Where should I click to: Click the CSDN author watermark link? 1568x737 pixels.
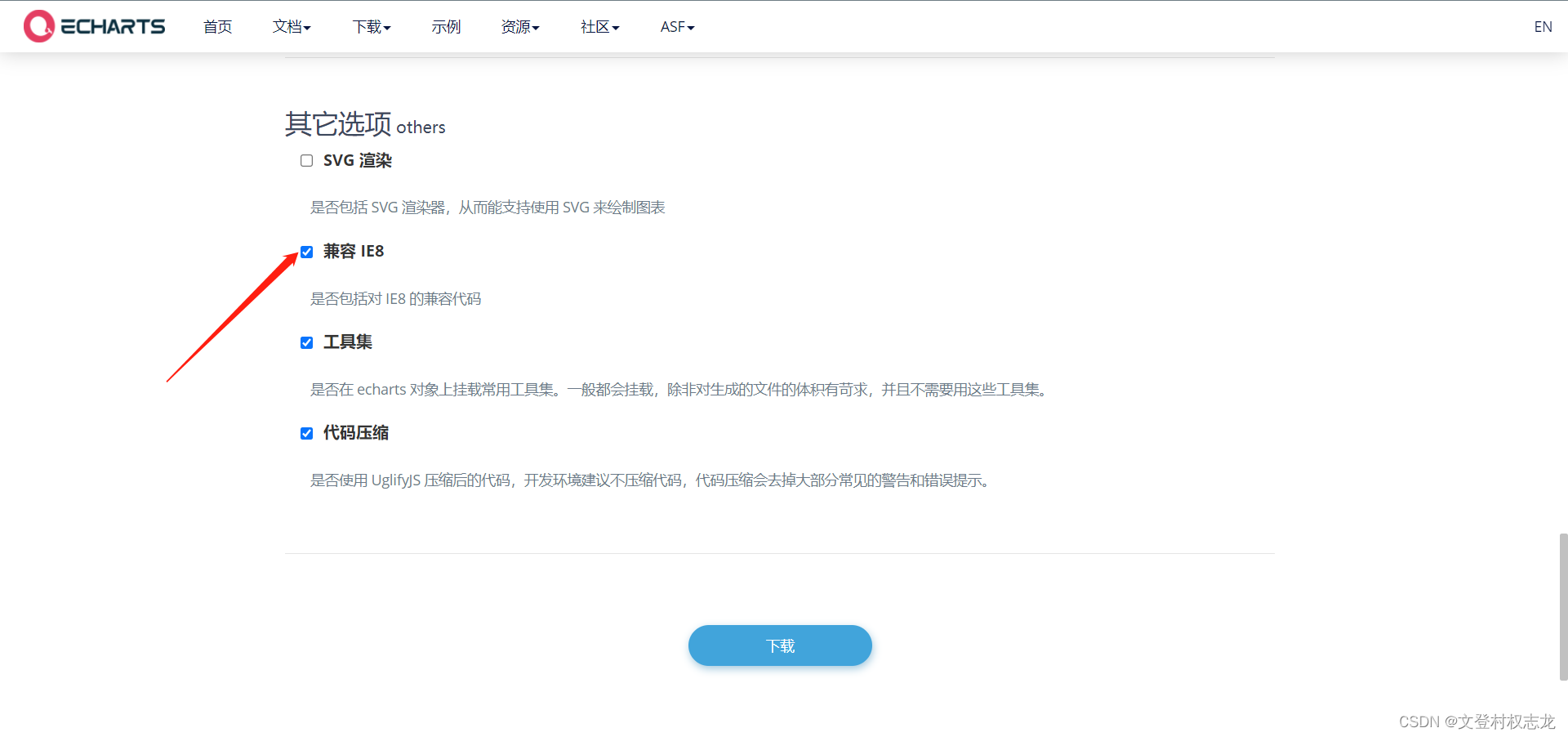[x=1478, y=721]
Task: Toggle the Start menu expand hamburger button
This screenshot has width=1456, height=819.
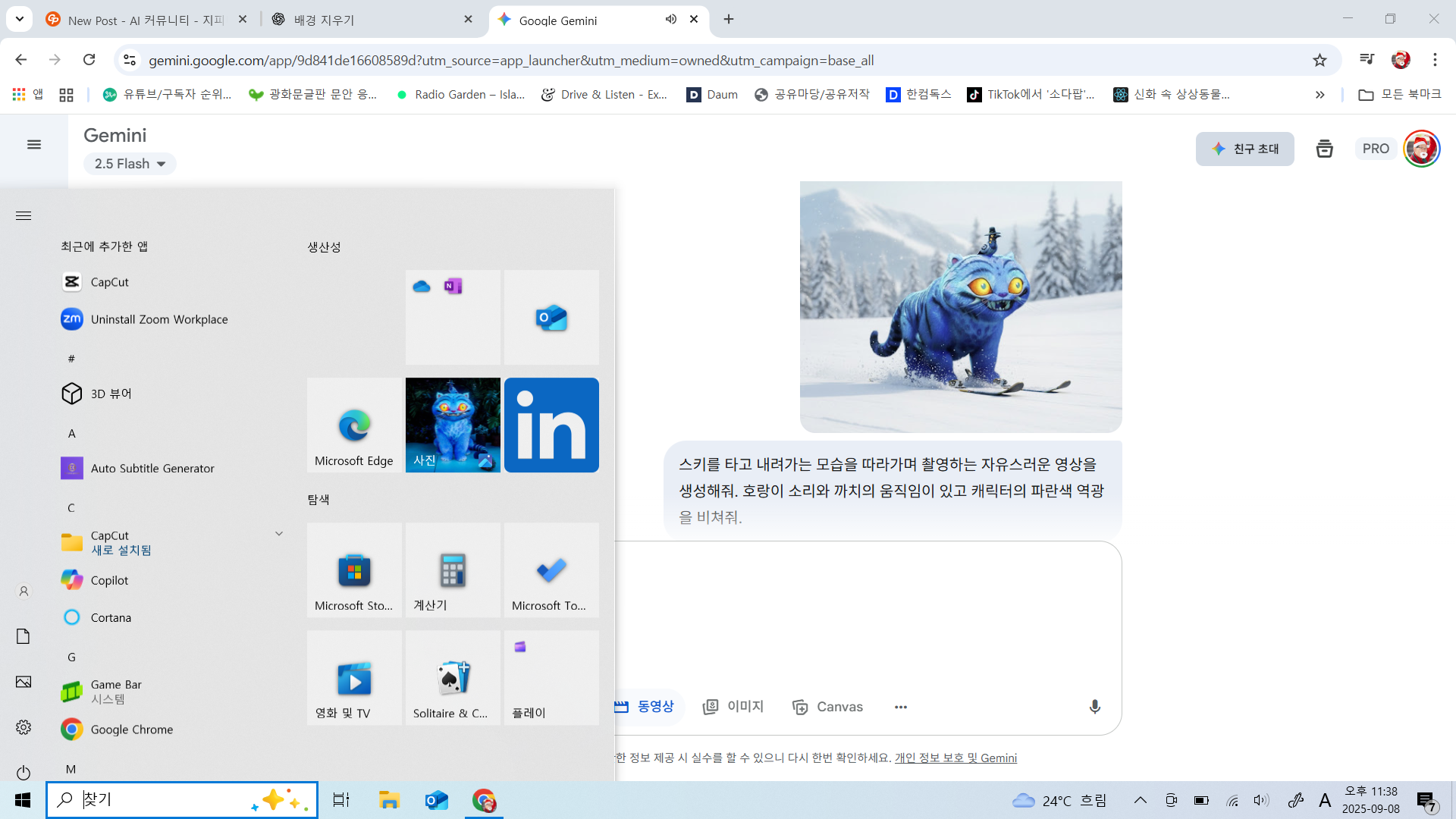Action: point(24,216)
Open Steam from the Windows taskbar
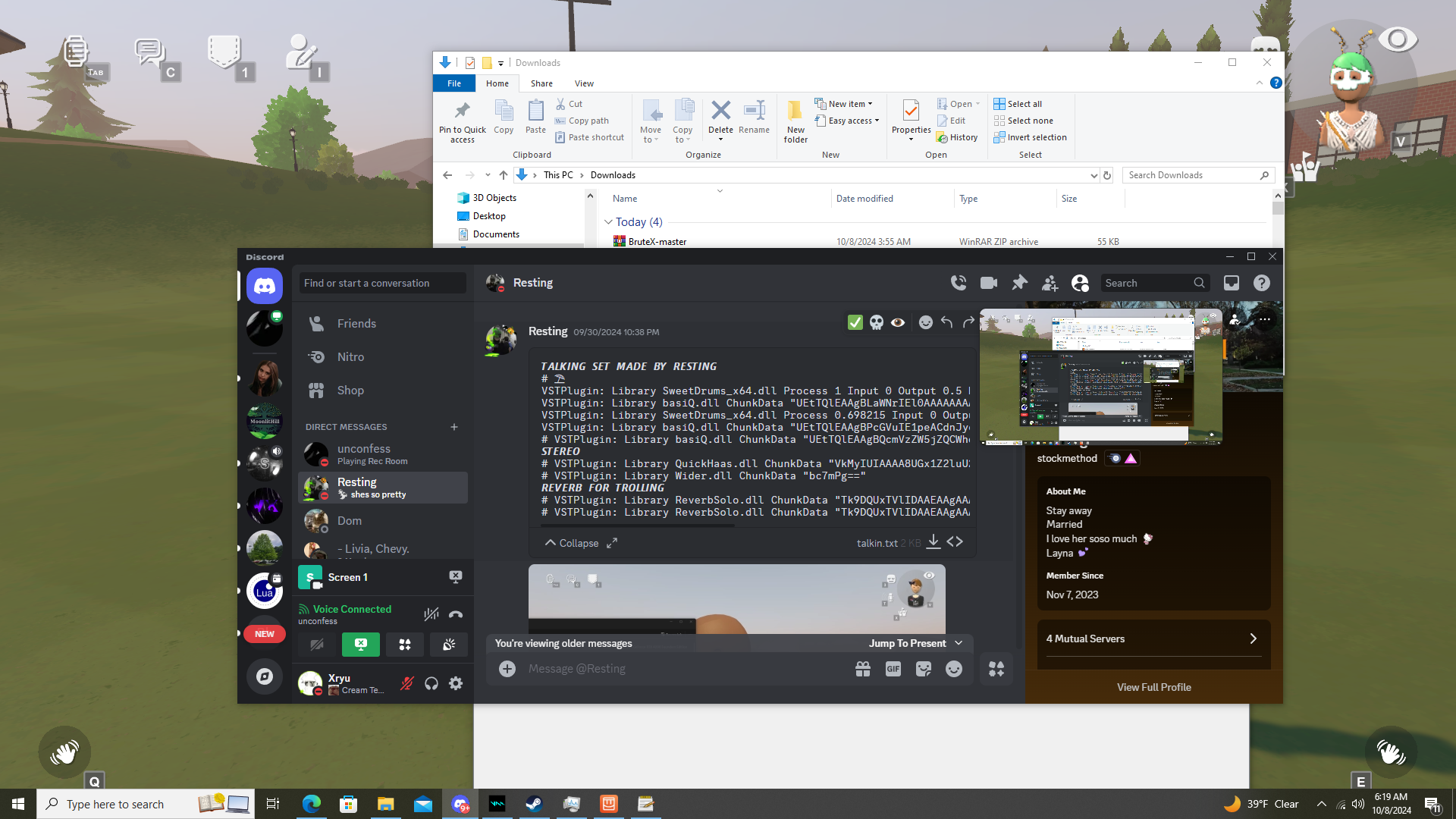This screenshot has height=819, width=1456. click(x=534, y=804)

┄┄┄┄┄┄┄┄┄┄

Action item:
Leaving every picture out, return the lines from the one containing "This screenshot has width=1456, height=819." through the last line of the records exactly.

Final answer:
This screenshot has width=1456, height=819.
Action: point(24,216)
Open Steam from the Windows taskbar
This screenshot has height=819, width=1456. click(x=534, y=804)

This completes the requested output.